Set tasks:
a) In the SageMaker tuning job text, what does `model_path` specify?
b) Rewrite the SageMaker tuning job text from "### Sagemaker Tuning" to "storing model artifacts.", replacing "model artifacts" with "trained model files".
c) Write the next part of the SageMaker tuning job text, starting after its last sentence.

Text provided:
Overwriting code/train.py


### Sagemaker Tuning Job Setup

This code performs a hyperparameter tuning job for a machine learning model using Amazon SageMaker. Here's what each part does:

#### Model Output Path Setup:
   - `model_prefix` defines a prefix for storing model artifacts.
   - `model_path` specifies the S3 path to store model artifacts in the bucket.

#### SKLearn Estimator Setup:
   - `sklearn_estimator` initializes an `SKLearn` estimator object, which is used to run a scikit-learn model training job. The parameters include:
     - `entry_point`: Path to the script (`train.py`) that contains the training code.
     - `output_dir` and `output_path`: Directories for saving the model artifacts.
     - `role`: IAM role for SageMaker to use.
     - `instance_count` and `instance_type`: Specify the number of instances and the instance type for training.
     - `framework_version`: Version of scikit-learn being used.
     - `base_job_name`: Base name for the training job.
     - `sagemaker_session`: Session object used to interact with SageMaker.

#### Metric Definitions:
   - Defines the metrics (`validation:rmse` and `train:rmse`) for monitoring the performance of the model during training and validation. These metrics are captured using regular expressions.

Extracted records:
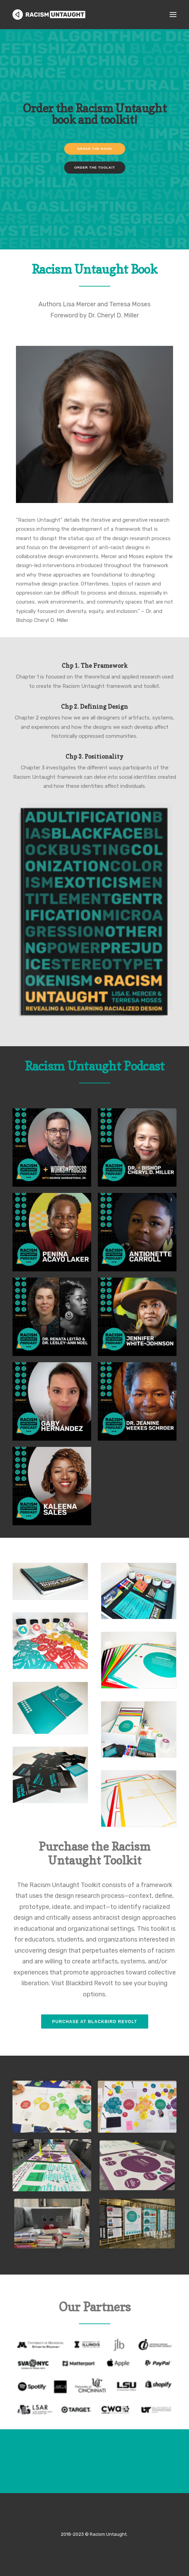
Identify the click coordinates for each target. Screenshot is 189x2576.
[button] (173, 14)
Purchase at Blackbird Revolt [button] (94, 2021)
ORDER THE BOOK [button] (94, 181)
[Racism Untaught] (48, 14)
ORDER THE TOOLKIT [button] (94, 200)
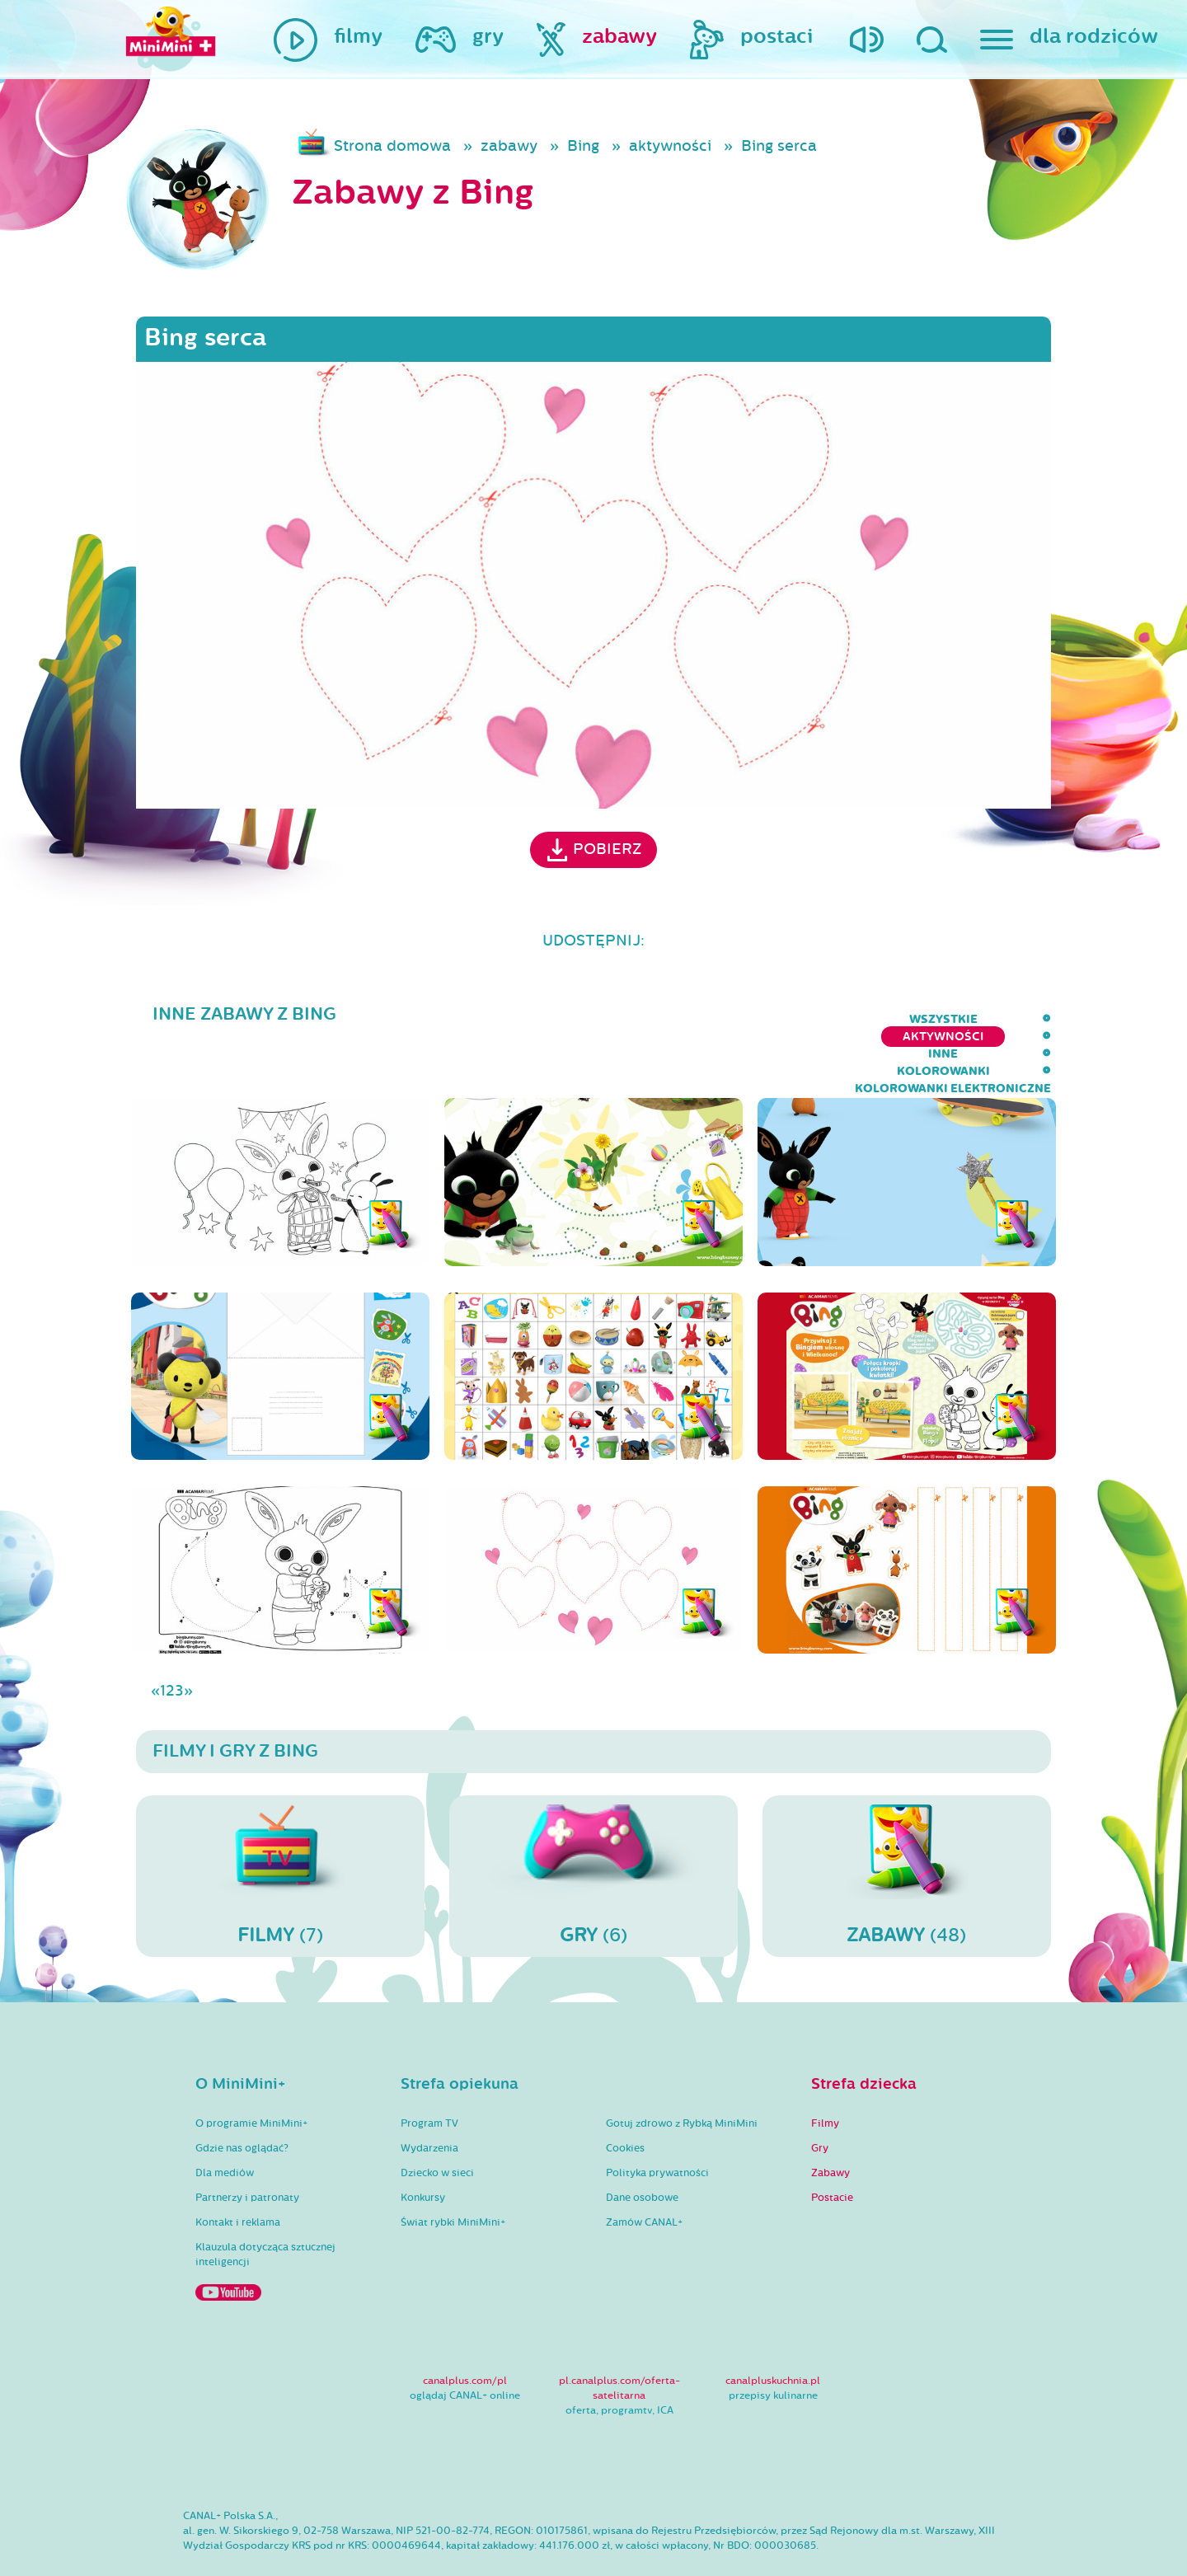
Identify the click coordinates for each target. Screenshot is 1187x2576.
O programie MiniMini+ (251, 2076)
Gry (819, 2100)
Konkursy (423, 2150)
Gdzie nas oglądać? (242, 2100)
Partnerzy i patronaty (247, 2150)
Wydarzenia (429, 2100)
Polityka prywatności (657, 2125)
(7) (280, 1827)
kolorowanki (780, 1019)
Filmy (825, 2076)
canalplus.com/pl (465, 2333)
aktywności (670, 146)
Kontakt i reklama (237, 2175)
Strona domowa (392, 146)
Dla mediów (224, 2125)
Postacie (832, 2150)
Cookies (625, 2100)
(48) (906, 1827)
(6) (593, 1827)
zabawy (509, 146)
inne (691, 1019)
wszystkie (462, 1019)
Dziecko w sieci (437, 2125)
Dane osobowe (642, 2150)
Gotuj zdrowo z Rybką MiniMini (682, 2076)
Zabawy (830, 2125)
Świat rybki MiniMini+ (453, 2175)
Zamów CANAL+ (644, 2175)
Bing (583, 146)
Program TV (429, 2076)
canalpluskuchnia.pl (772, 2333)
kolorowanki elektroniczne (953, 1019)
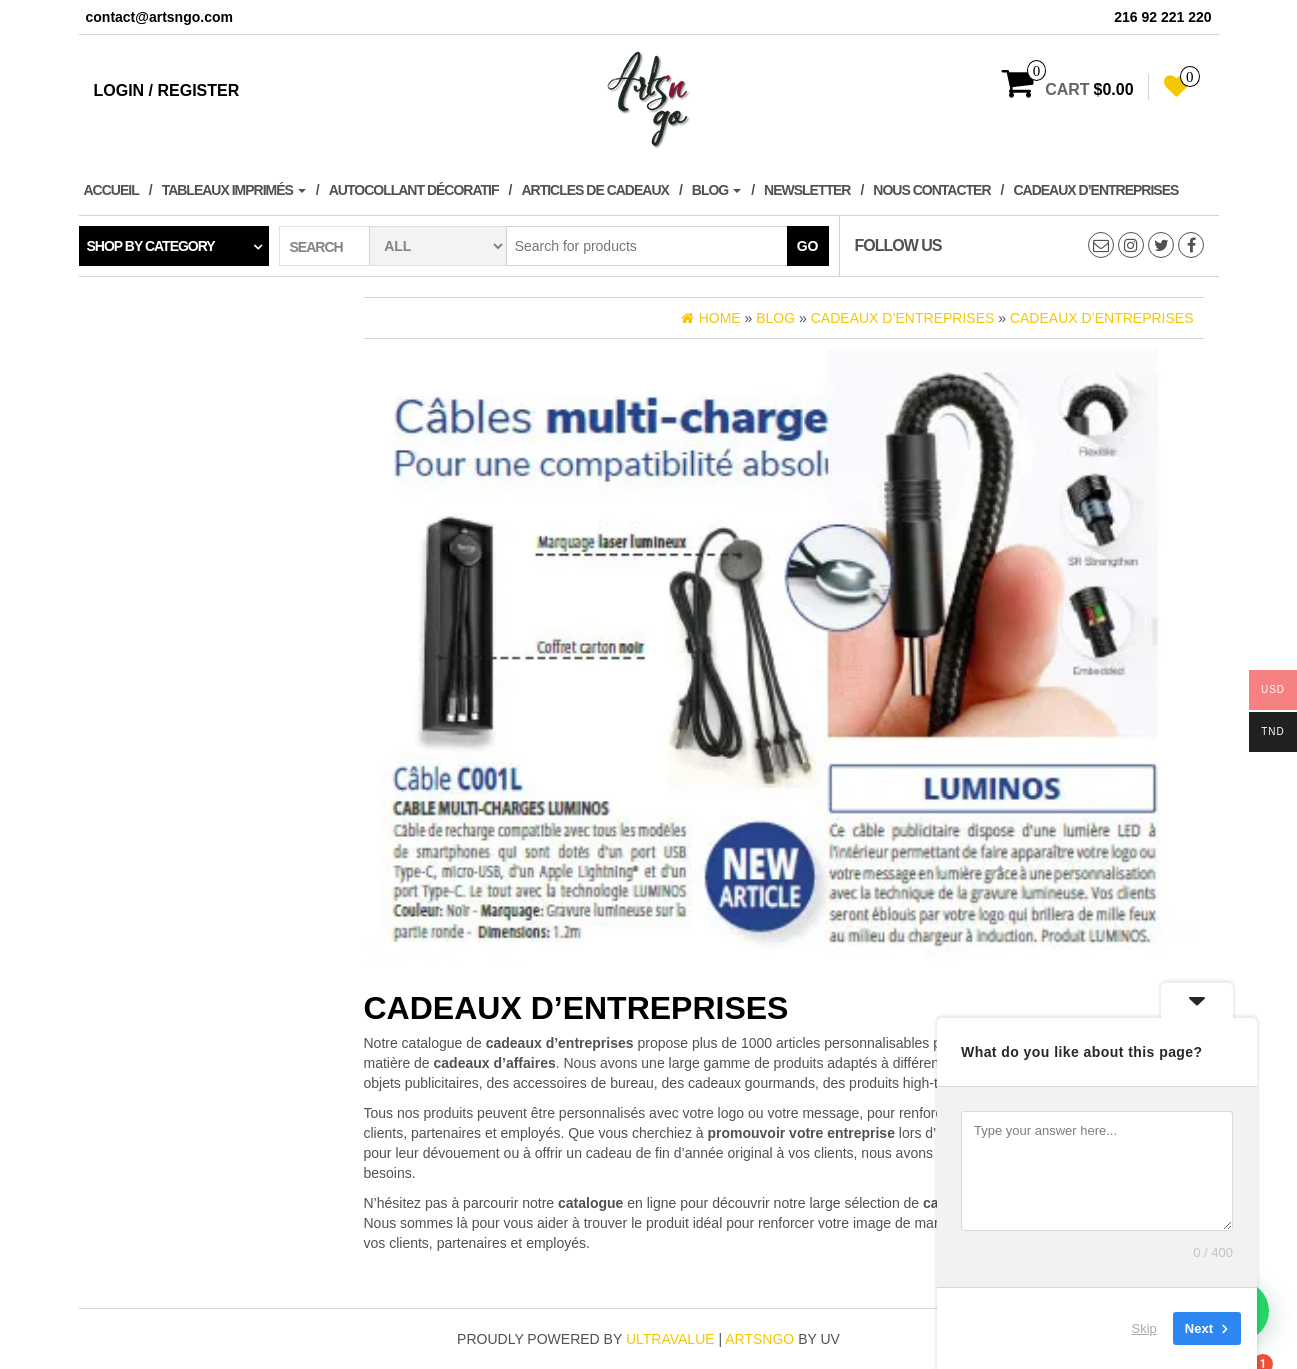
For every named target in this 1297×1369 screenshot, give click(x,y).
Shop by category (151, 246)
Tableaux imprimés (234, 190)
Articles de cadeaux (594, 190)
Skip (1144, 1328)
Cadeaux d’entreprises (1095, 190)
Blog (716, 190)
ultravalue (670, 1339)
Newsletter (807, 190)
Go (808, 246)
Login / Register (167, 90)
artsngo (759, 1339)
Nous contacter (931, 190)
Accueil (111, 190)
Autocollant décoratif (414, 190)
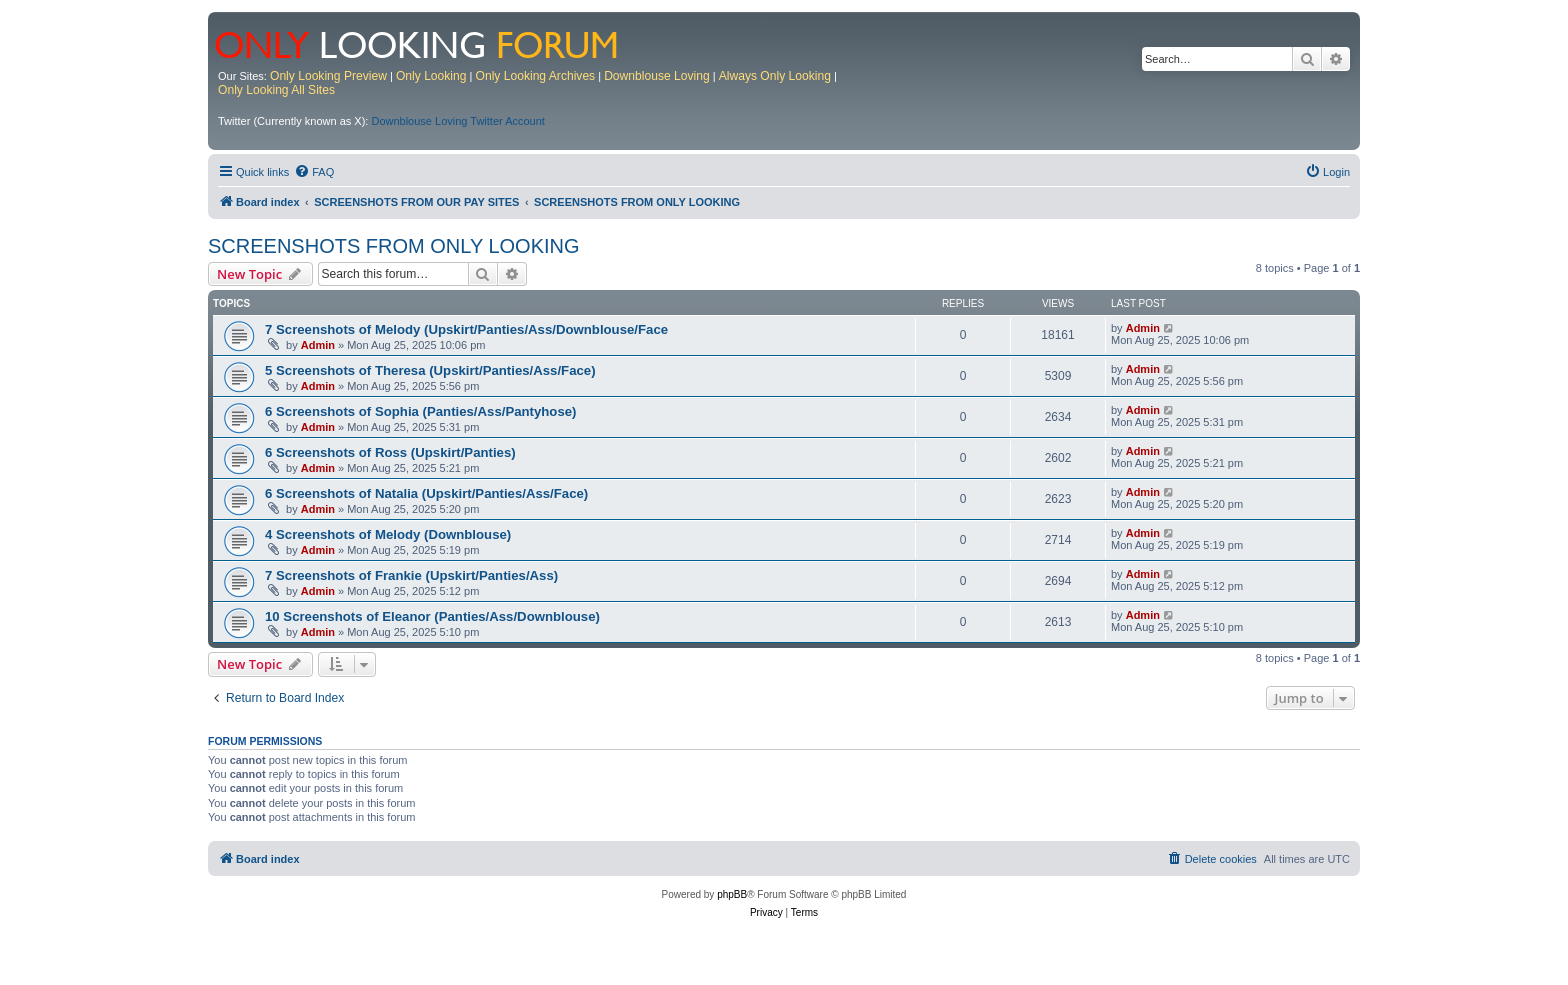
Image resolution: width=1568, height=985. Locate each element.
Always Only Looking (775, 76)
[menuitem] (314, 172)
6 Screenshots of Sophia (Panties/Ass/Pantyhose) (420, 411)
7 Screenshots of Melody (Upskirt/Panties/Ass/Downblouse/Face (466, 329)
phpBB (732, 894)
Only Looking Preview (328, 76)
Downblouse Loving (657, 76)
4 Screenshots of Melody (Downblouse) (388, 534)
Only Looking (431, 76)
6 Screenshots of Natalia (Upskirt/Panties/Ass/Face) (426, 493)
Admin (318, 345)
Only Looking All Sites (276, 90)
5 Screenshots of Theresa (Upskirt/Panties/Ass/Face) (430, 370)
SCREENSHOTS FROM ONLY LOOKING (394, 246)
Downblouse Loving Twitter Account (457, 121)
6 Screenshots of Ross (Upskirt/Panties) (390, 452)
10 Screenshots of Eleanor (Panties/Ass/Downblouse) (432, 616)
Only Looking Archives (536, 76)
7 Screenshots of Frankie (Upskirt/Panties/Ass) (411, 575)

Responses:
a) It specifies the S3 path to store model artifacts in the bucket.

b)
### Sagemaker Tuning Job Setup

This code performs a hyperparameter tuning job for a machine learning model using Amazon SageMaker. Here's what each part does:

#### Model Output Path Setup:
   - `model_prefix` defines a prefix for storing trained model files.

c)
#### Hyperparameter Tuning Parameters

In the provided code, the hyperparameters being tuned are used to optimize the performance of a machine learning model. Here's an expanded breakdown of the specific parameters:

**`n_estimators`**:
   - **Type**: `IntegerParameter`
   - **Range**: 50 to 3500
   - **Description**: This parameter specifies the number of trees in an ensemble model (e.g., Random Forest, Gradient Boosting). A higher number of trees can improve the model's performance but may also lead to increased computational cost. The tuning range is designed to explore different tree counts to find the optimal balance between performance and computation time.

**`max_depth`**:
   - **Type**: `IntegerParameter`
   - **Range**: 3 to 50
   - **Description**: This controls the maximum depth of each individual tree. A smaller depth prevents the model from overfitting by limiting its complexity, while a larger depth may allow the model to capture more intricate patterns, but it can also increase the risk of overfitting. Tuning `max_depth` helps find the optimal tree depth for generalization.

**`min_samples_split`**:
   - **Type**: `IntegerParameter`
   - **Range**: 2 to 50
   - **Description**: This parameter determines the minimum number of samples required to split an internal node. A smaller value allows the tree to learn finer patterns, while a higher value forces the tree to make broader splits, which can help avoid overfitting. By tuning this, the model can learn the most effective splitting criteria.

**`min_samples_leaf`**:
   - **Type**: `IntegerParameter`
   - **Range**: 1 to 40
   - **Description**: The minimum number of samples required to be at a leaf node. Lower values lead to more complex models as each leaf node can have fewer samples, which might increase overfitting. Larger values ensure more data points in each leaf, which can lead to a simpler model and better generalization.

**`max_features`**:
   - **Type**: `CategoricalParameter`
   - **Values**: `['sqrt', 'log2']`
   - **Description**: This parameter defines the number of features to consider when looking for the best split.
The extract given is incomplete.